This website is dedicated to the New Jersey Gay Men's Chorus
A $20 Ethernet cable and a $20 USB-Ethernet adapter together serve as the foundation of a typical low-latency audio setup. For many musicians using typical home networks, thinking that a particular software application is the key to achieving low-latency audio while forgetting to set up an Ethernet connection is well on its way to being as senseless as thinking, back in the 1990s, that Microsoft Encarta was going to provide a multimedia encyclopedia while forgetting to buy a CD-ROM drive, soundcard, and speakers.
To skip past reading a wall of text and illustrations, go to the posters and video at the end of the page.
When we speak or sing together over the internet, audio is represented and conveyed in multiple formats.
For example, a musician can use an acoustic instrument, like a voice, to send out traveling waves of density and pressure variation in air. A diaphragm in a microphone responds by vibrating, generating fluctuations in electrical voltage in a cable that are sensed by a USB Audio Interface. At regular intervals in time, the instantaneous voltage signal amplitude is rounded to the nearest level that can be represented using, say, 16 bits. Each bit is either a zero or a one, and each rounded instantaneous amplitude is called a sample. At regular intervals, the sender’s computer fetches from the USB Audio Interface a group of samples for use by an audio application. The number of samples fetched as a group is called the size of the sample buffer.
The audio application packages some samples into a packet that is sent through the sender’s home network to their router and then though the sender’s internet service provider to very high-bandwidth backbone connections physically relying on fiber optic connections. Eventually, the packets hopefully reach the receiver’s internet service provider, the receiver’s router, and, by way of the receiver’s home network, finally, the receiver’s computer.
At the receiver’s computer, the audio application handles the received bits of audio data, which are sent to the receiver’s USB Audio Interface for conversion to a fluctuating voltage signal that drives corresponding electrical current fluctuations that cause the diaphragm in a headphone to vibrate, sending sound waves to a receiver’s ear.
A second copy of the signal chain illustrated here runs, at the same time, in reverse, when each individual participating in a call is at once both a sender and a receiver, in other words, at once both a music maker and a music listener.
Nothing we’ve discussed in this illustration is unique to a low-latency audio connection. All of the features of this illustration can be considered when setting up a high-latency call, as is typically done, for example, on Zoom.
The sender’s computer transmits outbound packets. The packets have to travel through various networks. The packets are then sorted at the receiver’s computer in a portion of computer memory called a jitter buffer, represented below as a conveyor belt. The packets exiting the conveyor belt are opened, and the contained bits are sent onward for playback.
Some packets travel across distance more quickly, and some travel more slowly. We make two points. For one, there is such a thing as a fastest packet or group of equally fast fastest packets. And, second, there are packets that take longer than the fastest packet to complete their journeys.

**EXTRACTED ENTRIES:**
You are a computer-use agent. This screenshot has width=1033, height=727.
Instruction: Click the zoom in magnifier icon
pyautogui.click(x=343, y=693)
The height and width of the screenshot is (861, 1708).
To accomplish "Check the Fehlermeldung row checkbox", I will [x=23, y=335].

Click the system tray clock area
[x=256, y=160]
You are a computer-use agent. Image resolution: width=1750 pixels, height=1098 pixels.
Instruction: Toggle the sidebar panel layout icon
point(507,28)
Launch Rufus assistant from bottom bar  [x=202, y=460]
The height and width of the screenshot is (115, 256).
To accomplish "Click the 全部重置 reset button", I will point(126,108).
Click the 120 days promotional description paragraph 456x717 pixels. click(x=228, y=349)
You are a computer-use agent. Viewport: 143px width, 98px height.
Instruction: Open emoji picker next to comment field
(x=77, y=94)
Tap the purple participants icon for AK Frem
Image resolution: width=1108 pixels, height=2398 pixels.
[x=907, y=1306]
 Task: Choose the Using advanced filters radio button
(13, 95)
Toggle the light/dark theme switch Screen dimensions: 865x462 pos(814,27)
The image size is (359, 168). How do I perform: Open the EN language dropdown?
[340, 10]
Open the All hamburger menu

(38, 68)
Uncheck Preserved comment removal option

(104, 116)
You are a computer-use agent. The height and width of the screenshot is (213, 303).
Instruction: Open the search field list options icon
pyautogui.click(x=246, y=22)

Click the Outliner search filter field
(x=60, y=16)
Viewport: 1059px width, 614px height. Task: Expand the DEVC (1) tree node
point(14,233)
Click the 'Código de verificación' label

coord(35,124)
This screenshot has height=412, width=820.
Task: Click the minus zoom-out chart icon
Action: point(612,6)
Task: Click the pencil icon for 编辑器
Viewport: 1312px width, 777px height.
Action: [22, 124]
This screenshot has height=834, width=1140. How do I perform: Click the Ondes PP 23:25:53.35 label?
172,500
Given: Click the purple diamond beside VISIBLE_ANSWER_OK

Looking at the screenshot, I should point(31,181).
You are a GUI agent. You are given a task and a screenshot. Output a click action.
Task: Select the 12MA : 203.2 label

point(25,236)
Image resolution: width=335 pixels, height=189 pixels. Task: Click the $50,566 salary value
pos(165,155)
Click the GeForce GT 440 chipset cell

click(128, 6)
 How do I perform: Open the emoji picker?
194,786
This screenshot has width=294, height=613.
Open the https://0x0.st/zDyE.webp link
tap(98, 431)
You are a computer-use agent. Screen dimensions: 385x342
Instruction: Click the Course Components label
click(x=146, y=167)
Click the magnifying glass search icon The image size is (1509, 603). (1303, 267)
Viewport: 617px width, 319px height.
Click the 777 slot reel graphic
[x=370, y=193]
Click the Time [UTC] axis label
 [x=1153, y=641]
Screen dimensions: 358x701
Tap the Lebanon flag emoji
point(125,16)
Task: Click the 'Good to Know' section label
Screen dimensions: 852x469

**TASKS TO COMPLETE:**
a) Rewrite the stretch of the low-latency audio text from "The sender’s computer transmits" through "complete their journeys.", replacing "conveyor belt" with "treadmill".
b) According to the low-latency audio text, what is the number of samples fetched as a group called?
The data has nothing to do with the low-latency audio text.

**ANSWERS BELOW:**
a)
The sender’s computer transmits outbound packets. The packets have to travel through various networks. The packets are then sorted at the receiver’s computer in a portion of computer memory called a jitter buffer, represented below as a treadmill. The packets exiting the treadmill are opened, and the contained bits are sent onward for playback.
Some packets travel across distance more quickly, and some travel more slowly. We make two points. For one, there is such a thing as a fastest packet or group of equally fast fastest packets. And, second, there are packets that take longer than the fastest packet to complete their journeys.

b) The size of the sample buffer.